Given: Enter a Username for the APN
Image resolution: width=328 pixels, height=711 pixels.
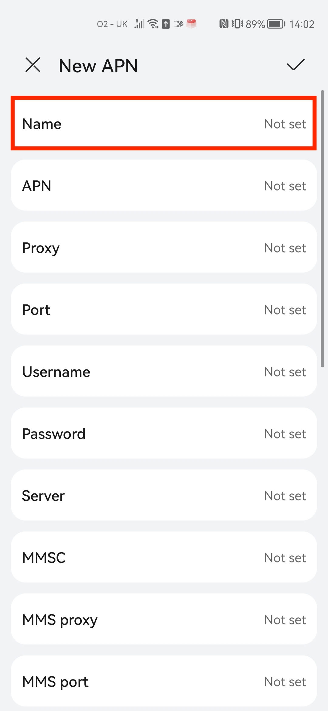Looking at the screenshot, I should (164, 372).
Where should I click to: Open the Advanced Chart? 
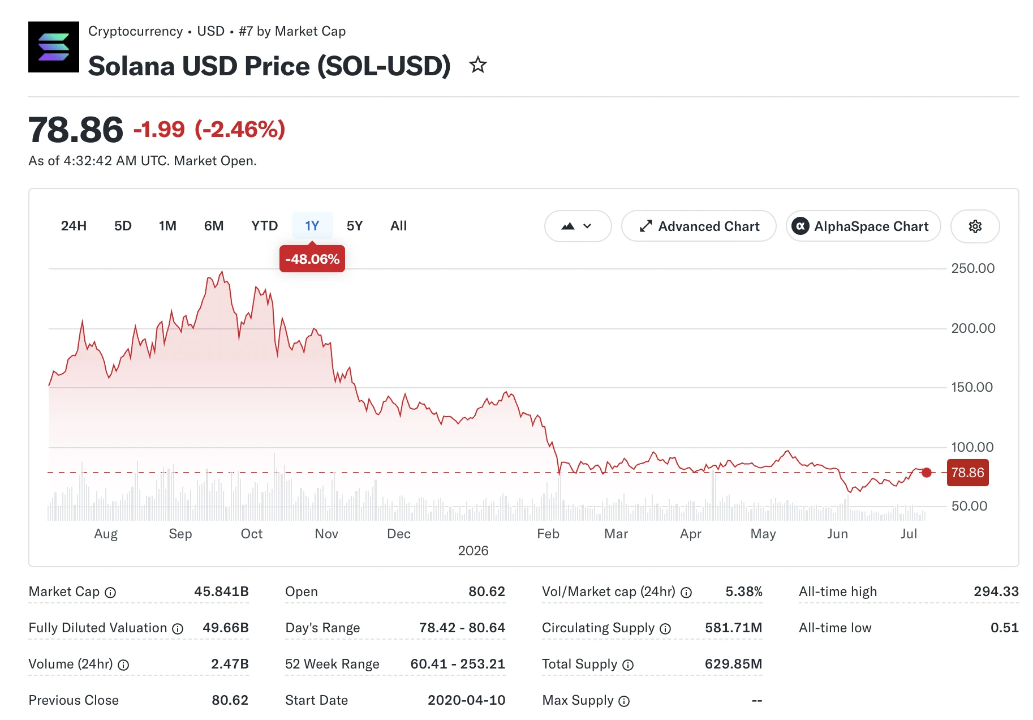(699, 226)
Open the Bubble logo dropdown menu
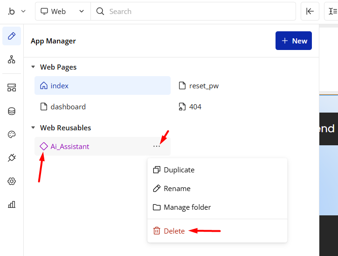 click(x=17, y=11)
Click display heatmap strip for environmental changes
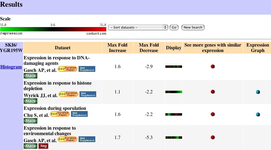271x150 pixels. [174, 138]
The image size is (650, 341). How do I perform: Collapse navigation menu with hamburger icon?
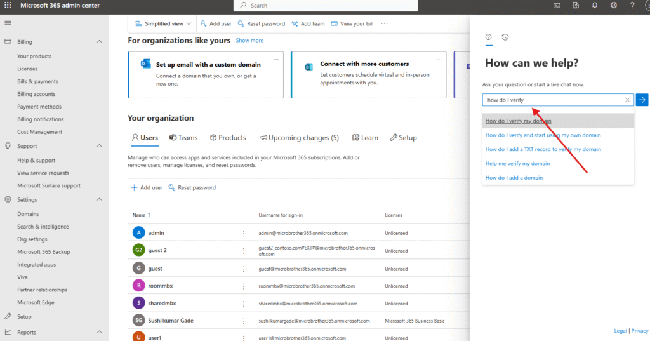click(x=8, y=23)
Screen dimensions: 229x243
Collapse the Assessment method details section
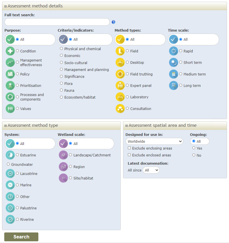pos(5,6)
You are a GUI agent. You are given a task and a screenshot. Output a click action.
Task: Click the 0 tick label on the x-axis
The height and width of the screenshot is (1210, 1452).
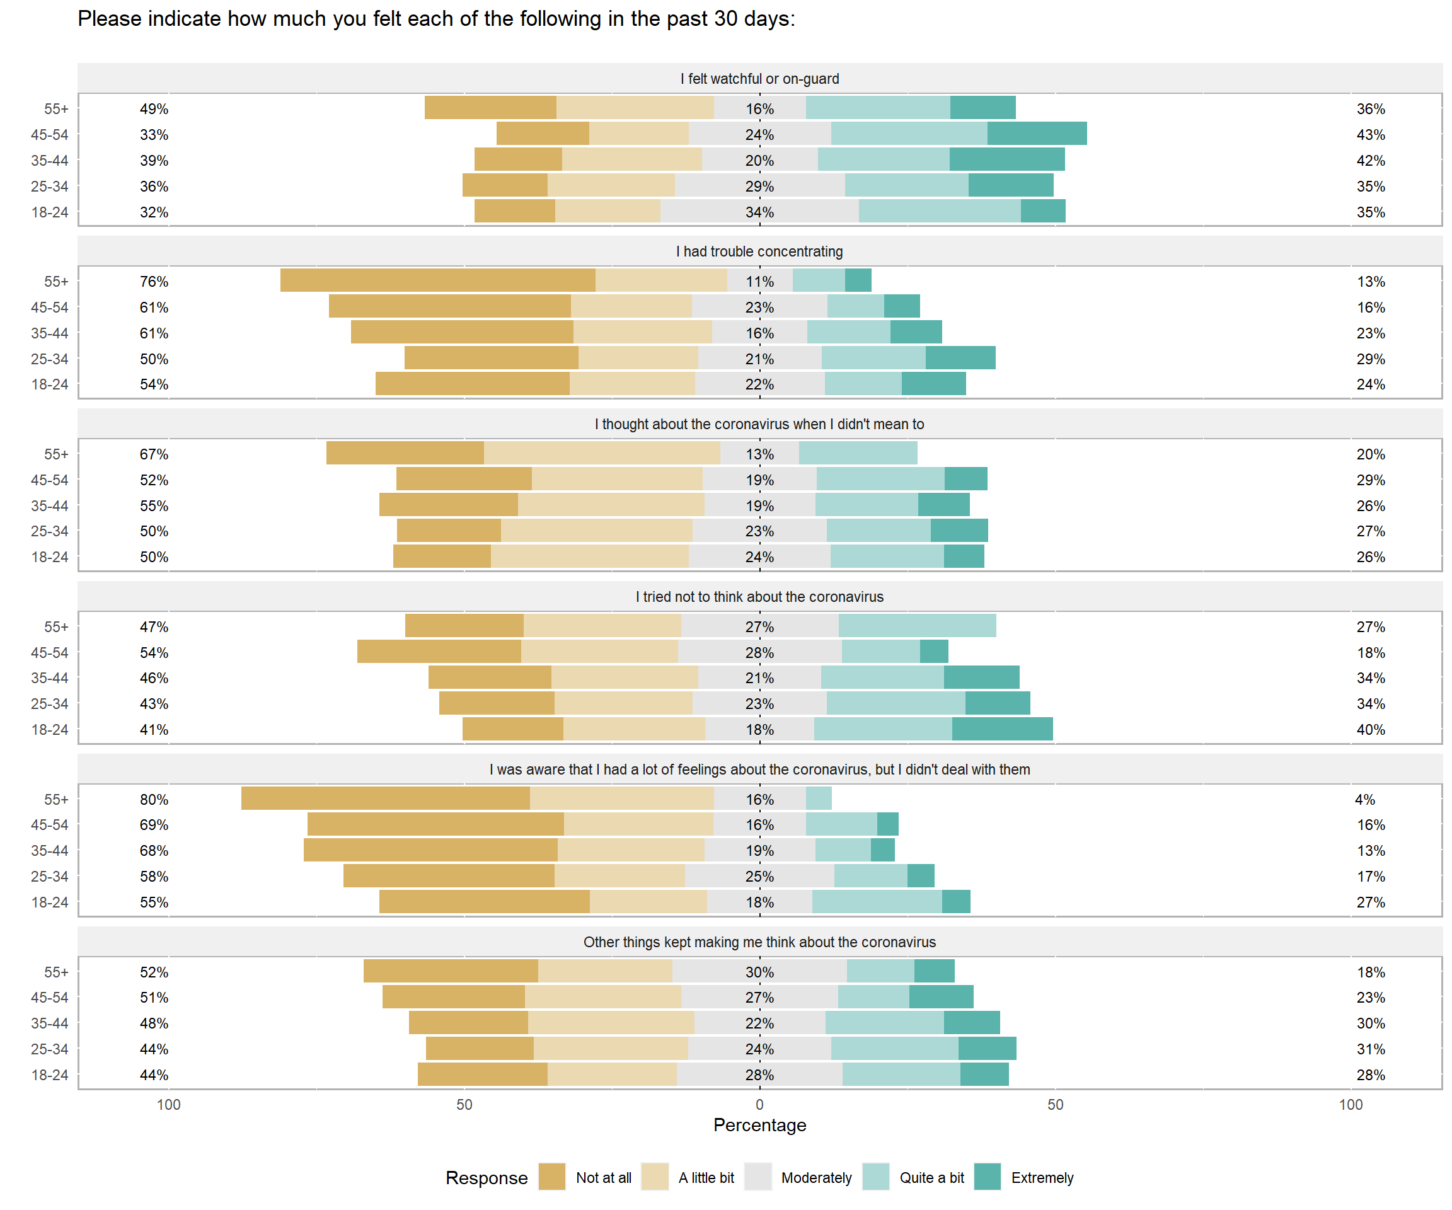759,1104
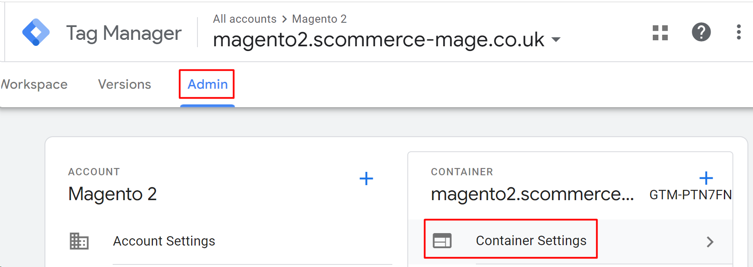
Task: Switch to the Workspace tab
Action: [33, 84]
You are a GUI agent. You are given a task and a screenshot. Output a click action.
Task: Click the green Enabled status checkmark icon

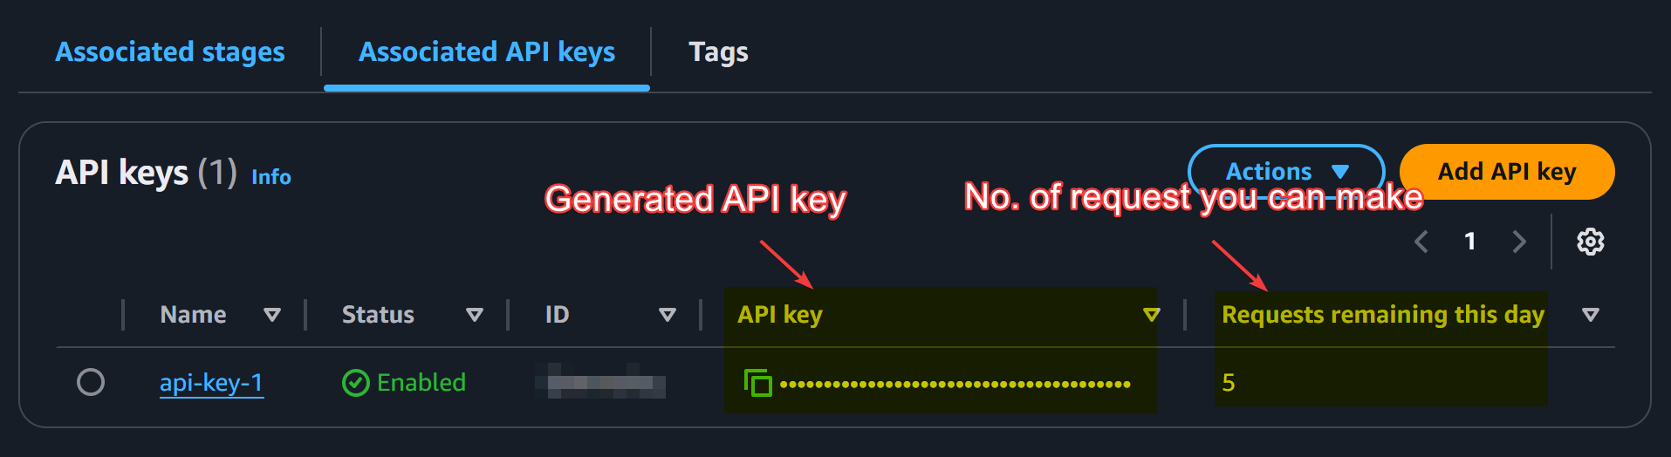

______________________________

Your answer should be the lines from the line containing "Task: Click the 0 tick label on the x-axis" through the end of the listing above, output exactly and alone, without the pictures.

--- ANSWER SECTION ---
Task: Click the 0 tick label on the x-axis
The height and width of the screenshot is (1210, 1452).
759,1104
Task: Switch to the Workspace tab
Action: [33, 84]
You are a GUI agent. You are given a task and a screenshot. Output a click action.
Task: Click the green Enabled status checkmark icon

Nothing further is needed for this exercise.